A Girl and Her Dog

Service dogs are fast becoming an accepted and recognized support for children and adults with autism.  In addition to helping with safety concerns such as wandering, service dogs also provide social-emotional and sensory support that can help children cope with a sometimes chaotic world, give them opportunities to interact and play, and even help them sleep well.  Here is one family’s story.

It was September of 2011 when my husband and I were told that our 3 year old daughter who happens to be a twin was autistic…..

After the shock wore off we began the process of accessing supports and therapies. She was having many struggles at that time with communication, sensory overload and socialization. We began several different therapies including Speech and Language, Occupational Therapy and Floortime. We were so happy when we saw that she began to flourish and was able to communicate her needs and wants. We had a new relationship with our daughter but yet there was still some things that she was struggling with. She still had difficulties with crowds and loud noises and was not socializing with her peers. She also began to wander off at school and in the community. This caused a great deal of concern for both her dad and I as well as the school regarding her safety.

We had friends who had acquired a service dog through MSAR (Manitoba Search and Rescue) and we began speaking to them and doing some research. When our daughter was six I contacted George Leonard to discuss the option of a dog.
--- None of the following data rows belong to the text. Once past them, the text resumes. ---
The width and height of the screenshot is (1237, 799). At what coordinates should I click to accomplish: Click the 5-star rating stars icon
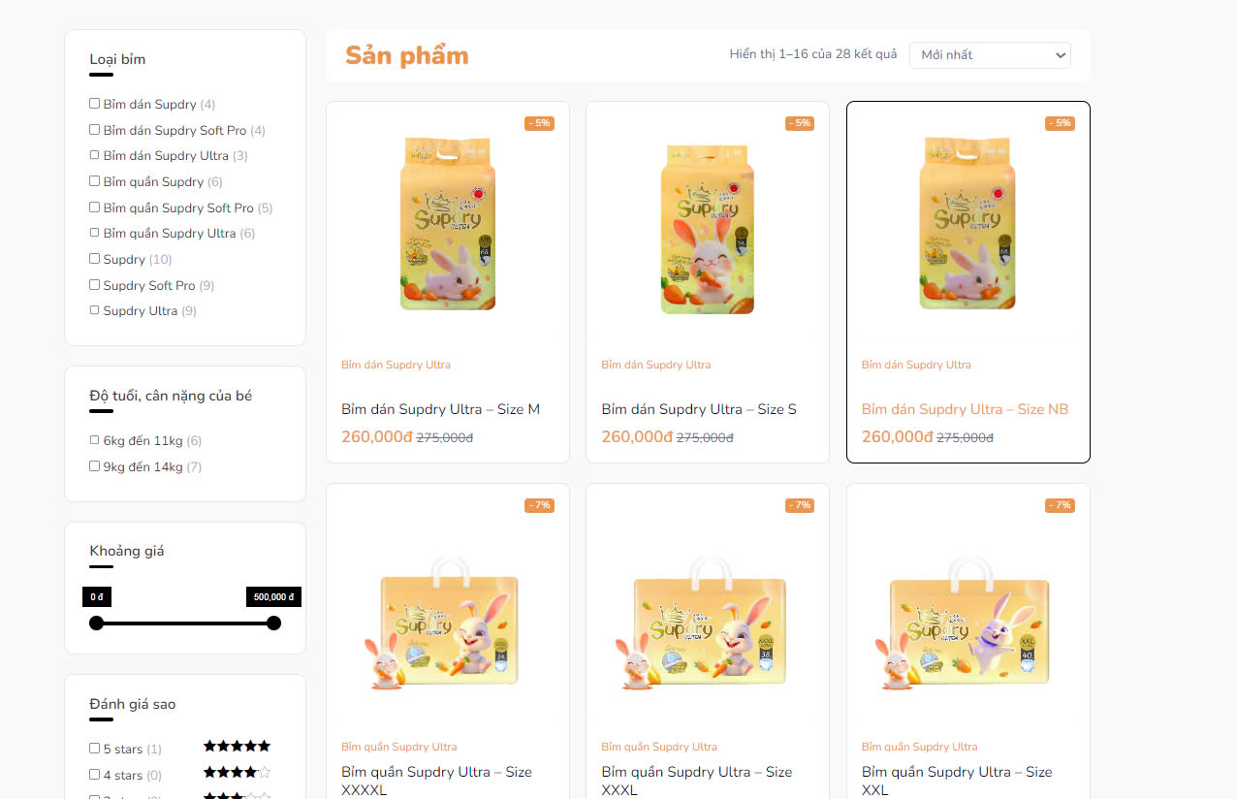pyautogui.click(x=237, y=747)
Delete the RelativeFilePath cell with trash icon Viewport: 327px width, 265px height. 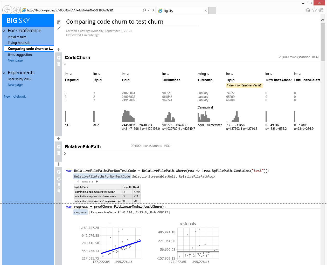[x=59, y=153]
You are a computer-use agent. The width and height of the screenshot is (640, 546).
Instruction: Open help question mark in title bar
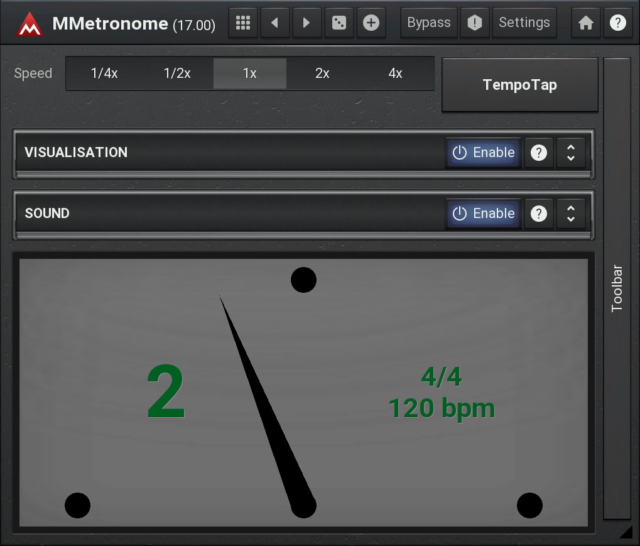(x=617, y=23)
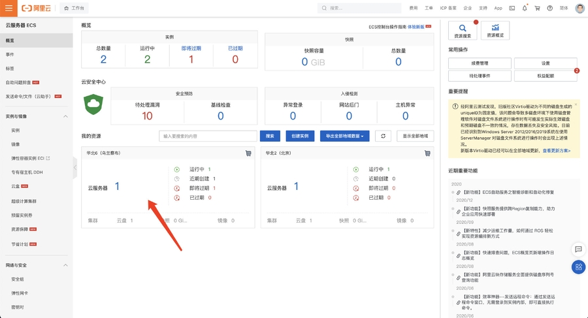Open the 导出全部地域数据 dropdown
This screenshot has height=318, width=588.
(346, 136)
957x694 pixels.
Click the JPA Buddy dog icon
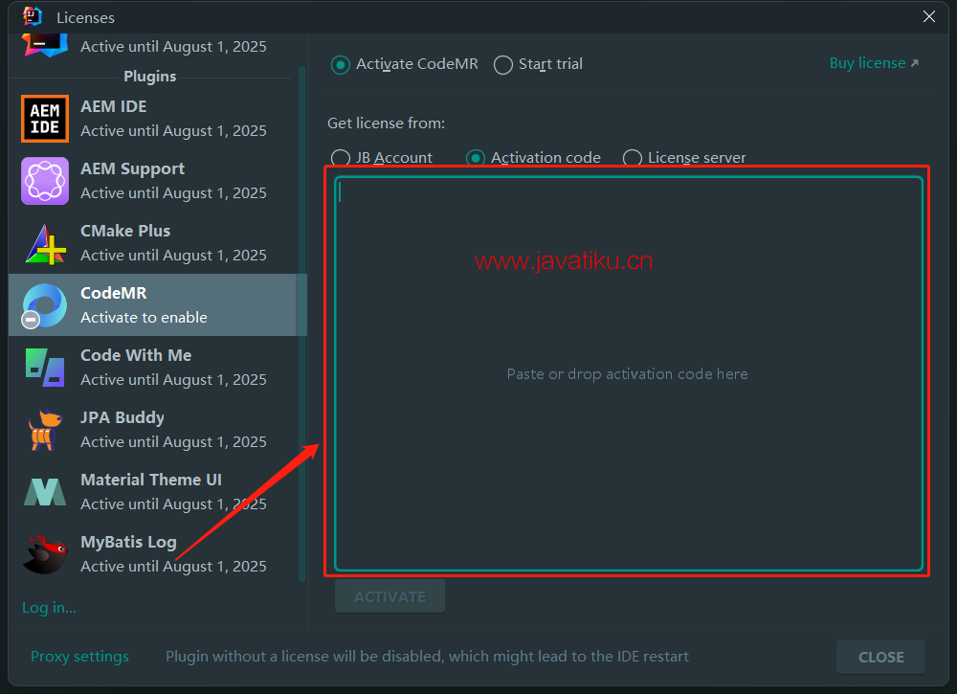click(x=45, y=430)
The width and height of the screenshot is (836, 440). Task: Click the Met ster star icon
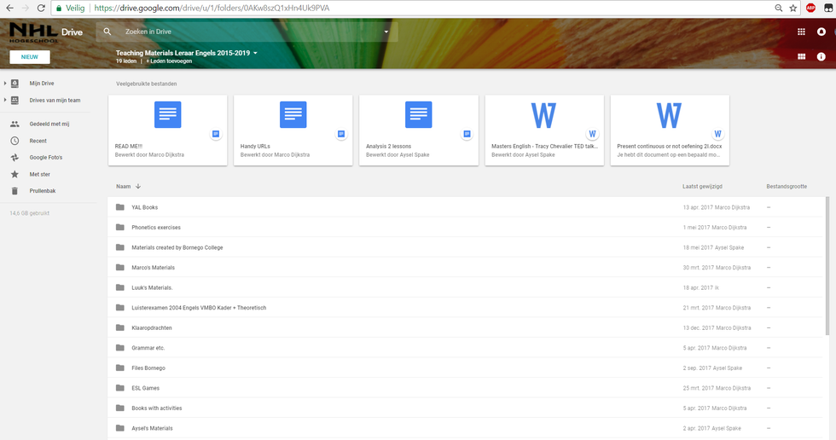15,174
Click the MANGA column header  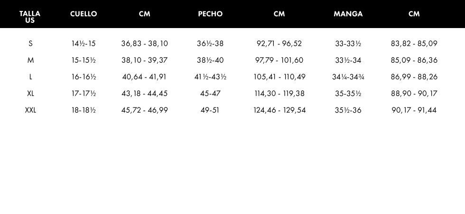pos(348,14)
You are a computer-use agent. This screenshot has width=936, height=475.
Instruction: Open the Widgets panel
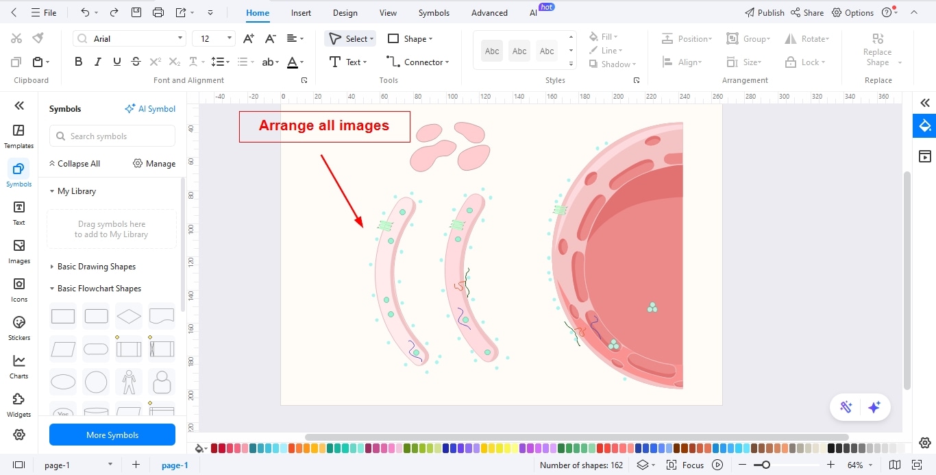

We were quickly brought in to meet several of his top notch K9’s who were all absolutely amazing!! Unfortunately my allergies were a huge problem but lo and behold, as fate would have it, he happened to have a big black Labradoodle (Scottie) who was with Janet (one of his trainers).

Dog2We met him and that was the beginning of our new life. My daughter was terrified of dogs but within a few visits with Janet and Scottie she was touching him and showing him affection. She has her own leash and has never let it go when she is with him. He was brought to us for the first weekend visit at the beginning of July 2015 and has never left. He has been her companion and protector. She finally has a friend who accepts her fully and completely for who she is. Through her ups and downs he is there for her unconditionally and we couldn’t be more grateful for the relationship they are building with each other! This coming school year Scottie will be attending school with her once he is fully certified. He has helped us keep her close and safe and has opened up her ability to connect and accept responsibility. She has begun using him as a way to regulate herself when she is feeling overwhelmed by her surroundings and will seek him out when she feels upset.

This is exactly what our baby needed and I am so happy to see them together…it often brings happy tears to my eyes.